Foundation and Mounting Options
Choosing the appropriate solar panel mounting bracket for a carport electric vehicle charging station also depends on local soil conditions, budget, and installation speed. Power Dream’s solar carport mounting systems are designed for reinforced concrete pad foundations as well as driven or bored pile foundations.
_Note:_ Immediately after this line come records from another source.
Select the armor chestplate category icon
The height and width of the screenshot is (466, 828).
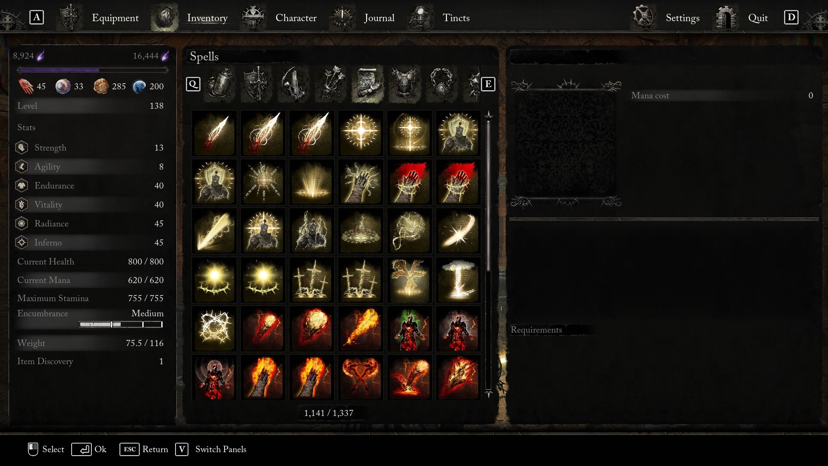coord(405,84)
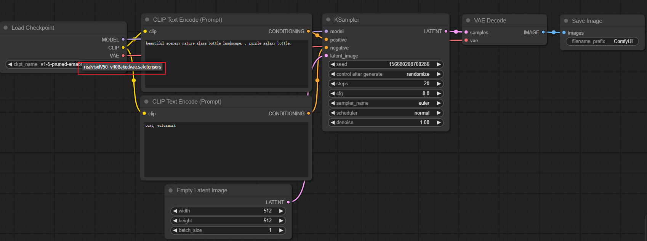Click the filename_prefix ComfyUI field
The image size is (647, 241).
[602, 41]
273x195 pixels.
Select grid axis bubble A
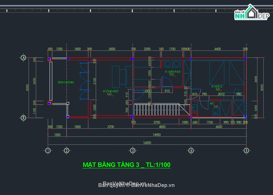(x=23, y=58)
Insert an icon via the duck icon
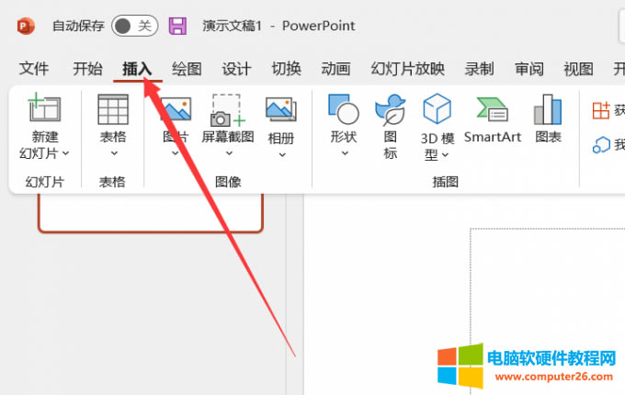The image size is (625, 395). click(391, 109)

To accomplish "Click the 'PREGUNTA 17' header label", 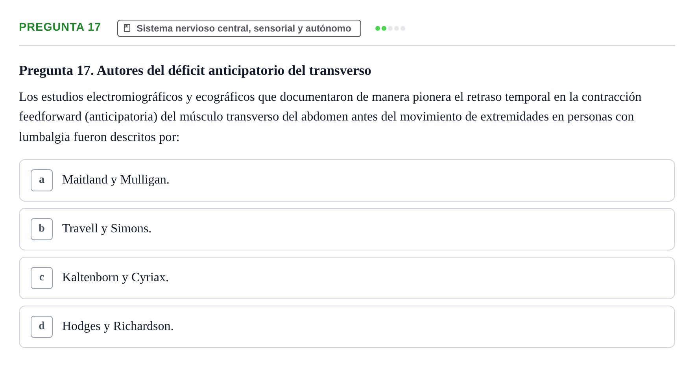I will [60, 27].
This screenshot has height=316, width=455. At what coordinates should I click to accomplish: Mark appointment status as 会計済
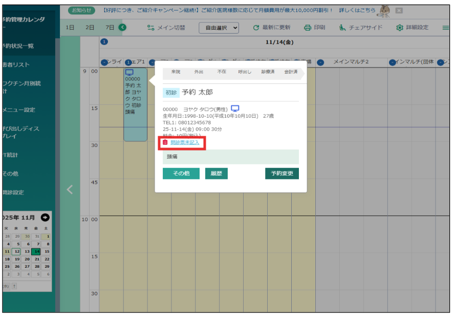point(291,72)
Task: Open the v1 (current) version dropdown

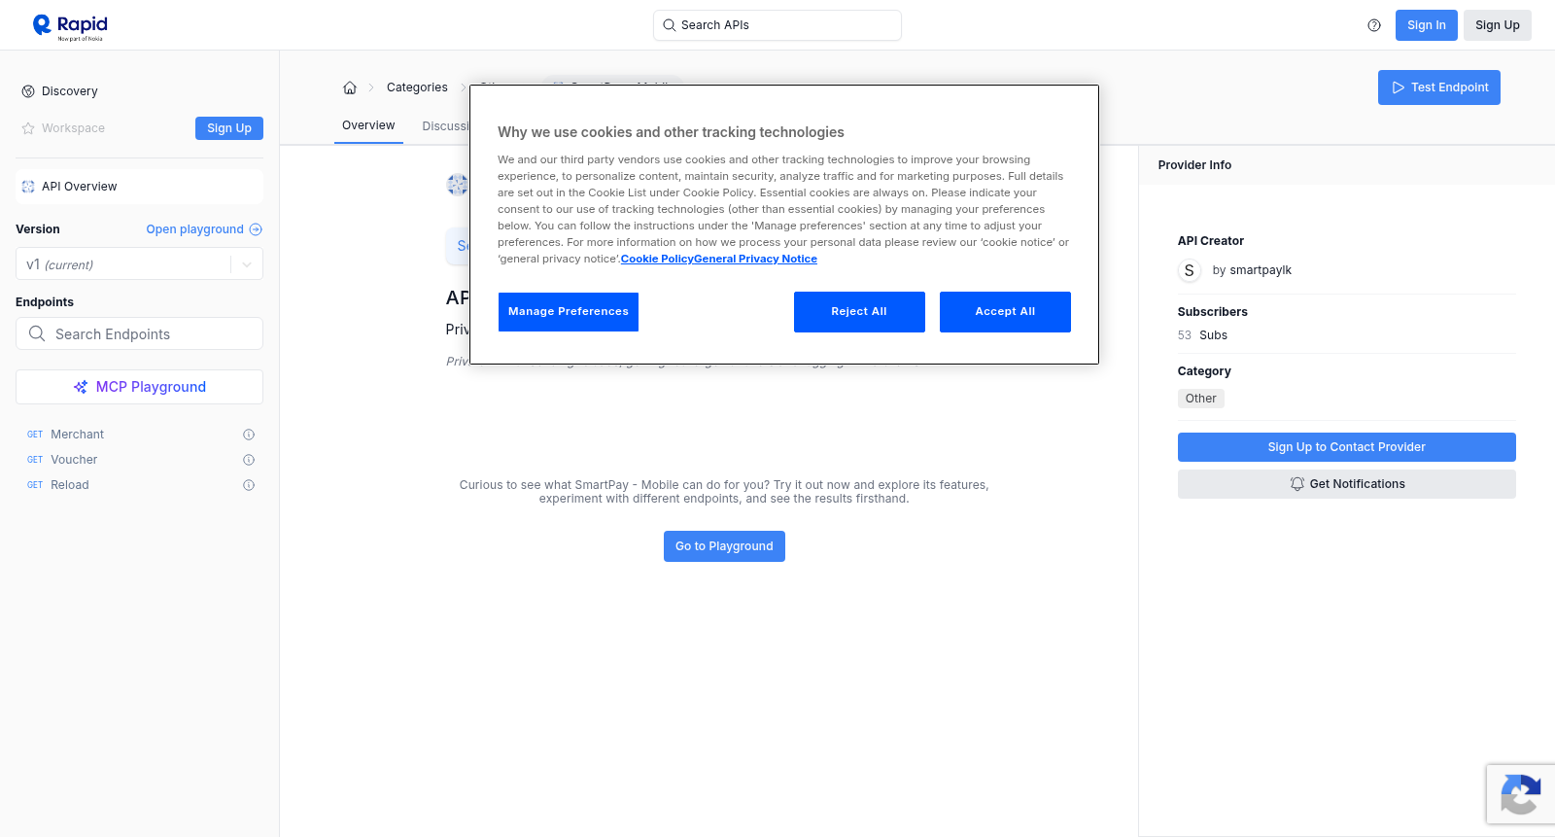Action: [x=139, y=264]
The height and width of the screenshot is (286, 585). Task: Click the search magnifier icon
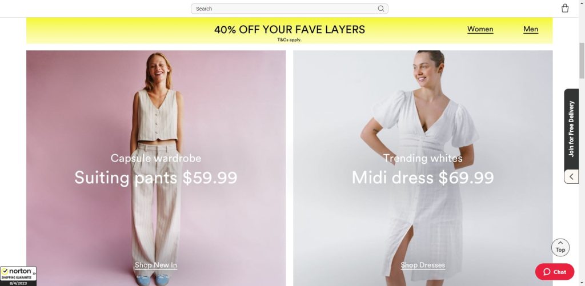point(380,9)
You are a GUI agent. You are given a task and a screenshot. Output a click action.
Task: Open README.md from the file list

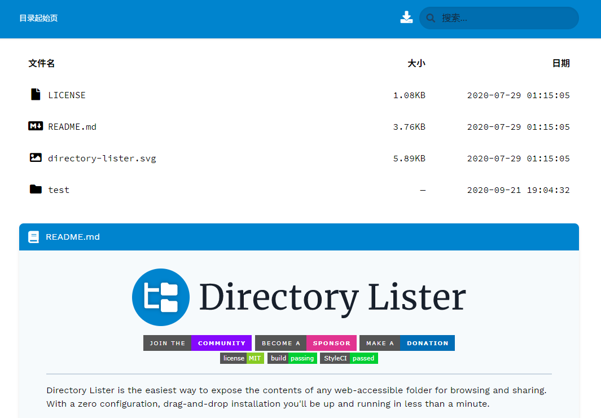72,127
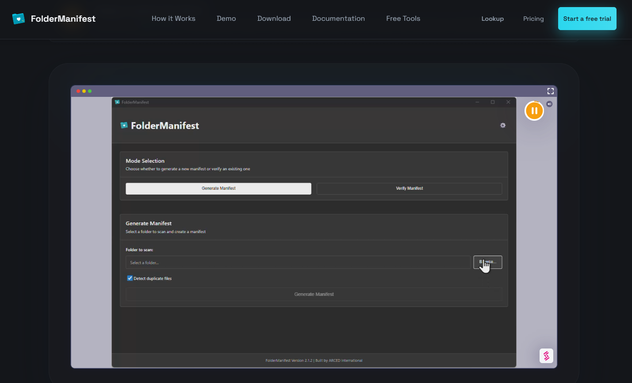
Task: Select the Generate Manifest mode
Action: click(218, 188)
Reinforced concrete provides stable support and is suitable for sites with good bearing capacity and surface preparation. To prevent corrosion, we hot-dip galvanize or use stainless steel for anchor bolts, and we protect the baseplate-concrete interface with a coating or sleeve to prevent water seepage. For pile foundations, we prefer screw piles, driven steel H-piles, or bored piles on sites with poor surface soil or limited excavation. Screw piles speed installation and reduce concrete usage. They can be load-tested on-site and provide immediate load-bearing capacity. For carport charging stations, we pre-assemble the main beams and tracks into manageable modules and then hoist them into place, rather than assembling numerous small components at height.
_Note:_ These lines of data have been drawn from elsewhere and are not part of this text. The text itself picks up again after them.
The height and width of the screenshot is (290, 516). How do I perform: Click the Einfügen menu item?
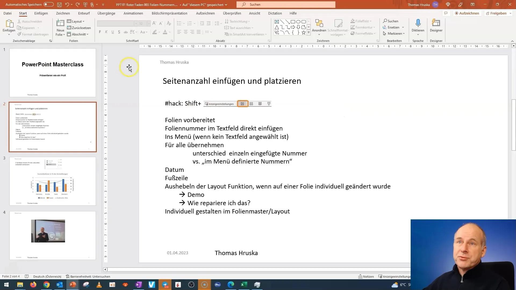click(41, 13)
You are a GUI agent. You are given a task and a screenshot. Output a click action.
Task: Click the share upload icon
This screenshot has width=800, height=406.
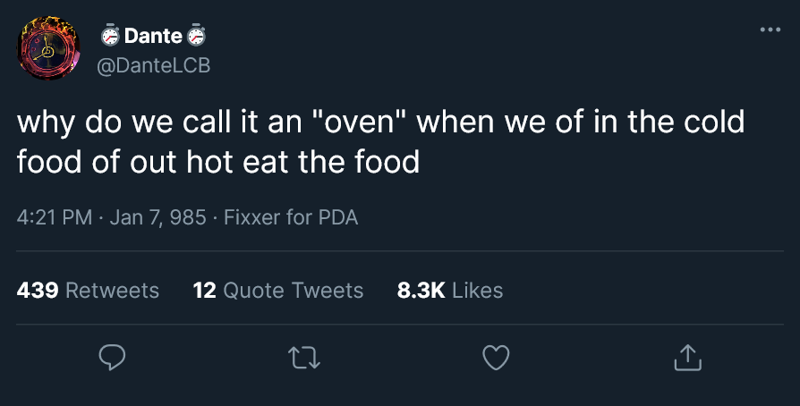pos(686,358)
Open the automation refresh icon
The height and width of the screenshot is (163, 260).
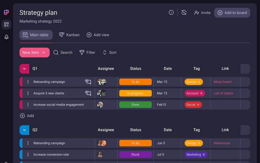(x=184, y=12)
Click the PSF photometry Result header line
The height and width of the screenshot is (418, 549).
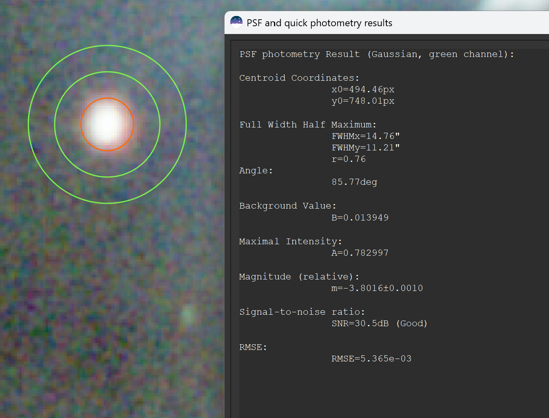click(x=377, y=54)
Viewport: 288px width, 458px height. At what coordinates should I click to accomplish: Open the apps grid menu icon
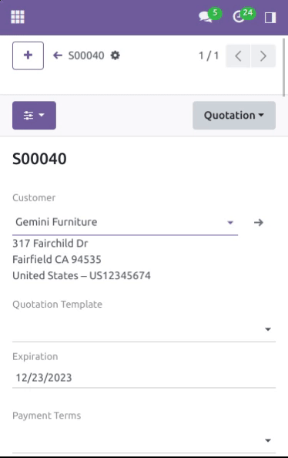click(x=18, y=17)
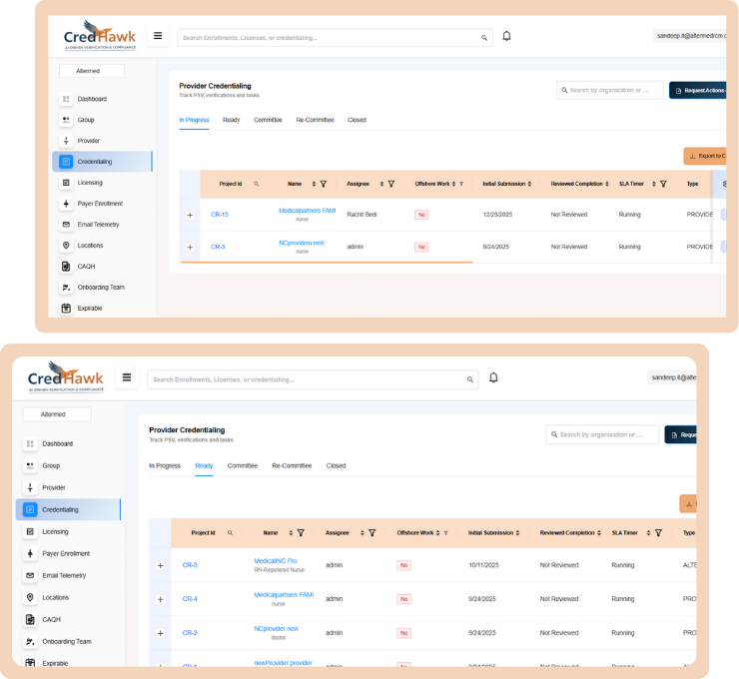Open the CR-3 project link
739x679 pixels.
click(x=218, y=247)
Determining PV Panel Layout and Orientation
The availability and usability of a charging carport depend not only on the solar panel mounting brackets but also on the PV panel layout and orientation. Power Dream’s flexible solar carport mounting systems allows panels to be installed vertically or horizontally, with tilts of 5° to 15° to the south or east. Leverage these degrees of freedom to optimize energy production and address site constraints.
For customers in the Northern Hemisphere, a south-facing array (or a north-facing array in the Southern Hemisphere) maximizes peak energy production. An east-facing array better suits morning charging patterns. For public or workplace charging with irregular arrival times, consider an east-west split array to balance power generation throughout the day. Both horizontal and vertical mounting options affect shading and panel spacing. Vertical layouts allow for closer integration with lampposts or signage, while horizontal layouts reduce wind and facilitate panel replacement. The electrical design should also consider string length, MPPT allocation, and distance from the EV charger and inverter. During the expected lowest temperature, you should keep the string voltage within the inverter input range to avoid overvoltage. Finally, the design should consider future expansion by reserving spare capacity in the column base and planning routing for additional cabling.
Suitable Mounting Brackets for Carport-Type Charging Stations
Selecting the appropriate solar panel mounting bracket for a carport-type EV charging station requires a balance between structural design, material science, electrical integration, and construction practicality. Power Dream provides solar panel mounting brackets certified to relevant standards. Under standard conditions, they utilize hot-dip galvanized, cold-rolled S235JR/S355JR steel compliant with ISO 1461:2009, as well as S350GD/Aluzinc/Magnelis steel for harsh environments, or anodized aluminum alloy. We also select the appropriate hardware based on site requirements, ensuring ISO-compliant A2-70 stainless steel or coated carbon steel. We also provide comprehensive certification, FAT/SAT testing, and a comprehensive warranty. Furthermore, engineers use energy modeling and shading analysis to confirm panel orientation and tilt, ensuring safe, long-term electric vehicle charging operations.